Aside from those who are blessed with understanding the value of poverty, everyone wants more money. Money is a major interest for most people.
Where does money come from?
Money comes from government-owned printing presses. How do governments know how much to print?
They don’t. Mostly, they print as much as they need.
How much do they need? If a government looks at all the jobs involved in providing goods and services for, say three hundred million people they might realize that there are one hundred and fifty million jobs. They are scattered throughout the economy.
If someone figures out a way to do a job with less labor, then there are fewer jobs, but the same number of goods and services are provided. So, the government can print that much money and give some of it to those newly unemployed by automation. The government keeps the rest for its own overpaid employees.
When there is a lot of automation, as when railroads put hundreds of thousands of canal workers and teamsters out of business, governments can print lots more money.

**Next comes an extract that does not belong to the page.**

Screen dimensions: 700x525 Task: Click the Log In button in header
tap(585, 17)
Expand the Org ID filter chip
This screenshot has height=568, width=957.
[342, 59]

They have to, or the owners of the railroads will keep it and become too rich and powerful. And, the workers, unemployed through no fault of their own, need money to survive. When automation really kicks in, as in America, private charities are not enough to support those made jobless by technology. The government has to print money.
In every area of our economy, fewer workers are doing much, much more. So, the government prints and prints and prints more money. Now, for instance, one fracking well replaces fifty regular wells. Natural gas is less expensive than ever. So, the government has to print more money so that the workers displaced from their old wells can get food stamps and other forms of support.
What’s wrong with “printing press money”? Not much, as long as they keep a balance between the money supply and the number of workers who’ve lost their jobs to technology.
It is important to understand these rudiments of the economy because they upset and bother those who don’t understand them. When we understand, even these simple basics of the money supply, we can be happy. That lets us do the most important work we can: focus on saving our soul.